What is required
Which lines of the entries hold the string "agent"? Copy each one.

Input for this task
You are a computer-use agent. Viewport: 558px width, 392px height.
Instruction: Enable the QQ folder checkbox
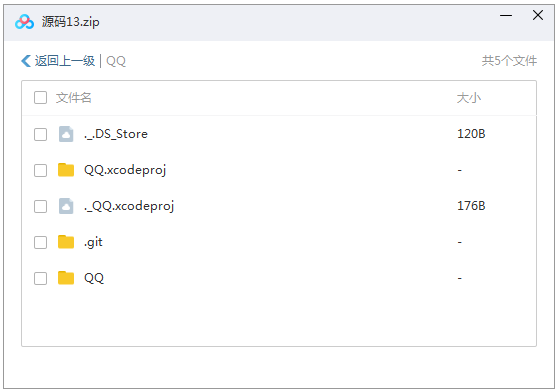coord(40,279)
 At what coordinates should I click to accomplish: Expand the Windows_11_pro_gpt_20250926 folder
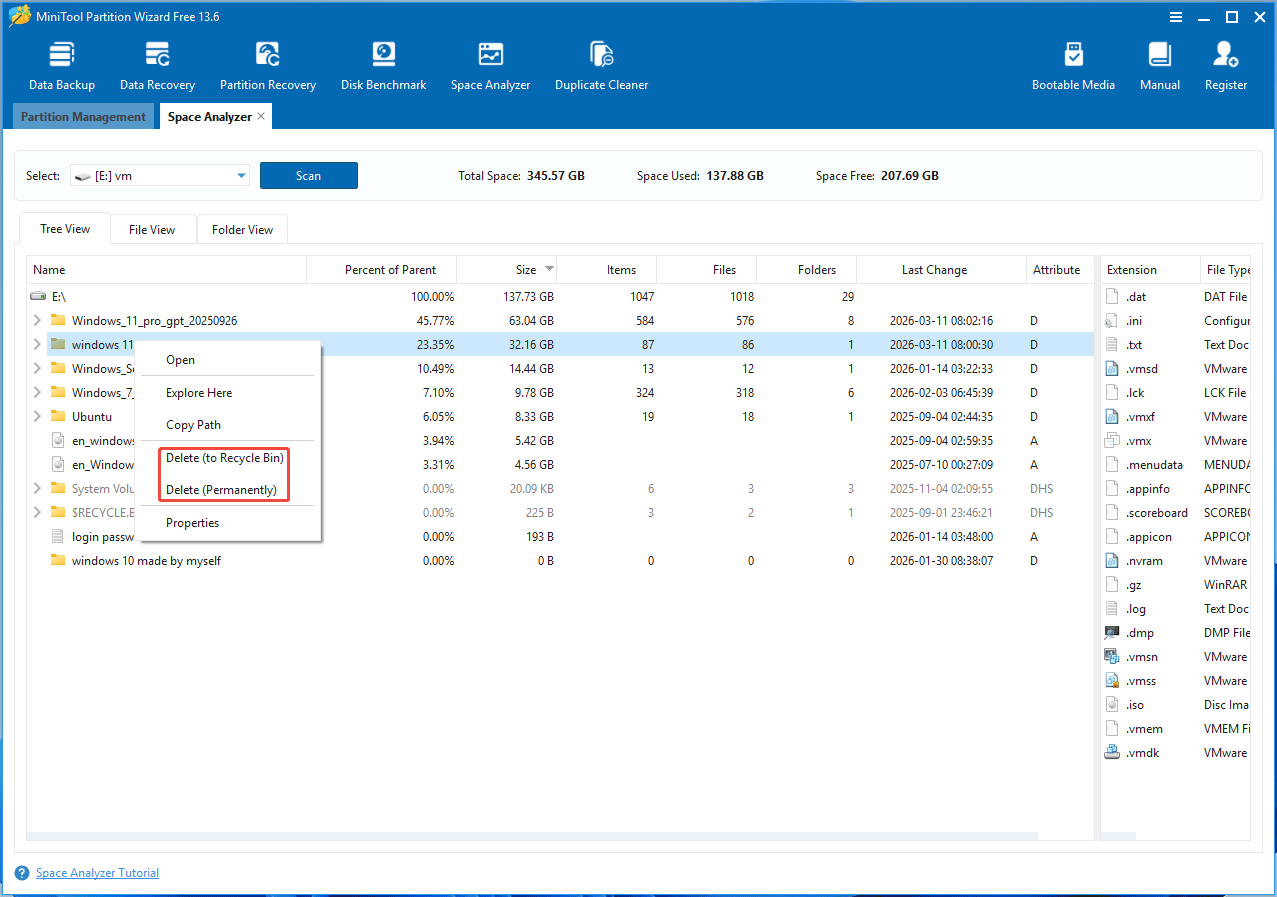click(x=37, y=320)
* * *
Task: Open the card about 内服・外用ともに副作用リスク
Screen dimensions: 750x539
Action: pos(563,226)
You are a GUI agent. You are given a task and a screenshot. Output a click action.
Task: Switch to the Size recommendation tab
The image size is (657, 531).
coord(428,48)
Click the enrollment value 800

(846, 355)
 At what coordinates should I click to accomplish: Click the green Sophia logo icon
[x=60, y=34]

Written solution
You are a computer-use agent. Viewport: 558px width, 392px height.
You are a GUI agent. You are given a task and a screenshot. Output a click action.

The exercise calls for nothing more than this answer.